» **Input data**
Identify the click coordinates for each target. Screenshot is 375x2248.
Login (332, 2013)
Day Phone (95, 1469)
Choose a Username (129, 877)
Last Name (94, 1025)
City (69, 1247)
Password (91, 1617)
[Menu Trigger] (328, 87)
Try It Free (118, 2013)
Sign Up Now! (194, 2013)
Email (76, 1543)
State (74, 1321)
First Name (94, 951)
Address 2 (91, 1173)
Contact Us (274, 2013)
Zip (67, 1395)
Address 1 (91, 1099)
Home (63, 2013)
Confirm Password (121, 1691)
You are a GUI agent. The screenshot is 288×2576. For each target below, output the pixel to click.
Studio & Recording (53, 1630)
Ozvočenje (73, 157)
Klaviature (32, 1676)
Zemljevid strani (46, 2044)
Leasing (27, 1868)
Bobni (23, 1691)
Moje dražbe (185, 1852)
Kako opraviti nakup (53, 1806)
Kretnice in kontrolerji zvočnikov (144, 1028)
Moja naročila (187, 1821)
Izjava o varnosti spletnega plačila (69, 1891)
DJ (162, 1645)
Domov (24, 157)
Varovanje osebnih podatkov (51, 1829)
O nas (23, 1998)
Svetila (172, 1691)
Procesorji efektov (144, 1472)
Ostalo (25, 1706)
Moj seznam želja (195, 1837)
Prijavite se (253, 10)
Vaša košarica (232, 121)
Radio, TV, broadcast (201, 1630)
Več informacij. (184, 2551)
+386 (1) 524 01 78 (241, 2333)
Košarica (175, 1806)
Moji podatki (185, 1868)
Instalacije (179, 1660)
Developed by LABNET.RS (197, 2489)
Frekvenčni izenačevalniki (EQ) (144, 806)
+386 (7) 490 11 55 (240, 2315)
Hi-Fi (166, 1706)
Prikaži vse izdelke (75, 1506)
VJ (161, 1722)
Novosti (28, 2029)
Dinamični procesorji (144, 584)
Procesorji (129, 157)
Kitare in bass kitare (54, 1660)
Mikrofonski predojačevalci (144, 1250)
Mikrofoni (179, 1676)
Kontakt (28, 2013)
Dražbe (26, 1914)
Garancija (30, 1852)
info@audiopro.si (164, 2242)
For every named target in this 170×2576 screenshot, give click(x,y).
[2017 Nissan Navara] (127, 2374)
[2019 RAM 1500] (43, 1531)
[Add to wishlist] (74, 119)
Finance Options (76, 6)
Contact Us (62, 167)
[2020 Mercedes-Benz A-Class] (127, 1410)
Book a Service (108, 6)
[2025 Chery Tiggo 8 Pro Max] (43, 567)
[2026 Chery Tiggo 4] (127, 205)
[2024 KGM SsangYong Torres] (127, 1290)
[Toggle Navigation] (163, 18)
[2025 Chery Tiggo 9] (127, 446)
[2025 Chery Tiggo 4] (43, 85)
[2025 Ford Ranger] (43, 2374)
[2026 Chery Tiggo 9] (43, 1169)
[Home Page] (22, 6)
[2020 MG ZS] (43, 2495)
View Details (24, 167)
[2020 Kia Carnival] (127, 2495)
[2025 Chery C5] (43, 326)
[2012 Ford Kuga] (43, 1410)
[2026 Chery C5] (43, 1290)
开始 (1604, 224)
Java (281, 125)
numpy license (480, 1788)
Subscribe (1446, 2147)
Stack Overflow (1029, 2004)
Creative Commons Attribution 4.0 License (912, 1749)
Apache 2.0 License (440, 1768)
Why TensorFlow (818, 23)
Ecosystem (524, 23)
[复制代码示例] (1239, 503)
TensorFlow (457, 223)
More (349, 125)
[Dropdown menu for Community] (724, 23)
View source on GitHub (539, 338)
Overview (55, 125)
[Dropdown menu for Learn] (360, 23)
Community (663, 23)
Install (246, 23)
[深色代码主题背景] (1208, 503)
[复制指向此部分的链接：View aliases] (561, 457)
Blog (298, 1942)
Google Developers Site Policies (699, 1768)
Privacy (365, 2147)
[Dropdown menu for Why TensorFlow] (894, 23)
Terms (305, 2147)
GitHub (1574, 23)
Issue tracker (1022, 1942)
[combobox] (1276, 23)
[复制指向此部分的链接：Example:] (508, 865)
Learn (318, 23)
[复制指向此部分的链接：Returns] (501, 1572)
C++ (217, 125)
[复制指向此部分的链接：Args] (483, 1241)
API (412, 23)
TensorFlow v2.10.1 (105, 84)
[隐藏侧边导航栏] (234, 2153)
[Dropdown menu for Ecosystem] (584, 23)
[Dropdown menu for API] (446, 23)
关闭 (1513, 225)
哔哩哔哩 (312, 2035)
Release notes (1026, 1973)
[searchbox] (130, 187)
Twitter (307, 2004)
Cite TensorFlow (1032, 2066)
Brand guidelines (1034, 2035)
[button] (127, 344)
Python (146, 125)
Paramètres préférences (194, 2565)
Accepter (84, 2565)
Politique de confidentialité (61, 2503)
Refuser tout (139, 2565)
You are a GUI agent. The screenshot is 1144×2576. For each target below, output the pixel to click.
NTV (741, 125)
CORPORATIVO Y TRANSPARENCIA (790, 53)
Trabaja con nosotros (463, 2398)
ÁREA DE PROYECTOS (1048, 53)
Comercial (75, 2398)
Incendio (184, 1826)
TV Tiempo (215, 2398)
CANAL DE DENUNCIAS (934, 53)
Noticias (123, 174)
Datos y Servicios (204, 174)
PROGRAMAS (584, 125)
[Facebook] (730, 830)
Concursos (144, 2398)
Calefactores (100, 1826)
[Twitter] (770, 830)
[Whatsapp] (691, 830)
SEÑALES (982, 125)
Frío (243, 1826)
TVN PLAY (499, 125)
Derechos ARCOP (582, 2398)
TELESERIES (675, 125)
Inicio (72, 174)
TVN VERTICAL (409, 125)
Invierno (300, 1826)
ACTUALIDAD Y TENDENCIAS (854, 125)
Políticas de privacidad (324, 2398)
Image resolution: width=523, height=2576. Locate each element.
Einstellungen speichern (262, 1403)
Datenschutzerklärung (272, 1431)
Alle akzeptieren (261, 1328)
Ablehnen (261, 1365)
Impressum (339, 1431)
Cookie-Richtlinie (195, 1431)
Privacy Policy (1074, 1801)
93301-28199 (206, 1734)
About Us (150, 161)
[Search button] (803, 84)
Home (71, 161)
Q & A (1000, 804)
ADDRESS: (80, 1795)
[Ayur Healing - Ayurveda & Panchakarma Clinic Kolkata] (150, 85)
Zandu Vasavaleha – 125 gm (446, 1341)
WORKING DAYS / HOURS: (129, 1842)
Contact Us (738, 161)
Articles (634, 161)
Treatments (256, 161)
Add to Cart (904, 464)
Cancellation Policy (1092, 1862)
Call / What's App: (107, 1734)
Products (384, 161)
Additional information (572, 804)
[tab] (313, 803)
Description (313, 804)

» **Action item**
Using the entries above, extract exactly the span from the line with "Moji podatki (185, 1868)" to the line with "Learn (318, 23)", both lines included; leave out everything else.

» **Written response**
Moji podatki (185, 1868)
Instalacije (179, 1660)
Developed by LABNET.RS (197, 2489)
Frekvenčni izenačevalniki (EQ) (144, 806)
+386 (7) 490 11 55 (240, 2315)
Hi-Fi (166, 1706)
Prikaži vse izdelke (75, 1506)
VJ (161, 1722)
Novosti (28, 2029)
Dinamični procesorji (144, 584)
Procesorji (129, 157)
Kitare in bass kitare (54, 1660)
Mikrofonski predojačevalci (144, 1250)
Mikrofoni (179, 1676)
Kontakt (28, 2013)
Dražbe (26, 1914)
Garancija (30, 1852)
info@audiopro.si (164, 2242)
For every named target in this 170×2576 screenshot, give click(x,y).
[2017 Nissan Navara] (127, 2374)
[2019 RAM 1500] (43, 1531)
[Add to wishlist] (74, 119)
Finance Options (76, 6)
Contact Us (62, 167)
[2020 Mercedes-Benz A-Class] (127, 1410)
Book a Service (108, 6)
[2025 Chery Tiggo 8 Pro Max] (43, 567)
[2026 Chery Tiggo 4] (127, 205)
[2024 KGM SsangYong Torres] (127, 1290)
[Toggle Navigation] (163, 18)
[2025 Chery Tiggo 9] (127, 446)
[2025 Chery Tiggo 4] (43, 85)
[2025 Ford Ranger] (43, 2374)
[2026 Chery Tiggo 9] (43, 1169)
[Home Page] (22, 6)
[2020 MG ZS] (43, 2495)
View Details (24, 167)
[2020 Kia Carnival] (127, 2495)
[2025 Chery C5] (43, 326)
[2012 Ford Kuga] (43, 1410)
[2026 Chery C5] (43, 1290)
开始 (1604, 224)
Java (281, 125)
numpy license (480, 1788)
Subscribe (1446, 2147)
Stack Overflow (1029, 2004)
Creative Commons Attribution 4.0 License (912, 1749)
Apache 2.0 License (440, 1768)
Why TensorFlow (818, 23)
Ecosystem (524, 23)
[复制代码示例] (1239, 503)
TensorFlow (457, 223)
More (349, 125)
[Dropdown menu for Community] (724, 23)
View source on GitHub (539, 338)
Overview (55, 125)
[Dropdown menu for Learn] (360, 23)
Community (663, 23)
Install (246, 23)
[深色代码主题背景] (1208, 503)
[复制指向此部分的链接：View aliases] (561, 457)
Blog (298, 1942)
Google Developers Site Policies (699, 1768)
Privacy (365, 2147)
[Dropdown menu for Why TensorFlow] (894, 23)
Terms (305, 2147)
GitHub (1574, 23)
Issue tracker (1022, 1942)
[combobox] (1276, 23)
[复制指向此部分的链接：Example:] (508, 865)
Learn (318, 23)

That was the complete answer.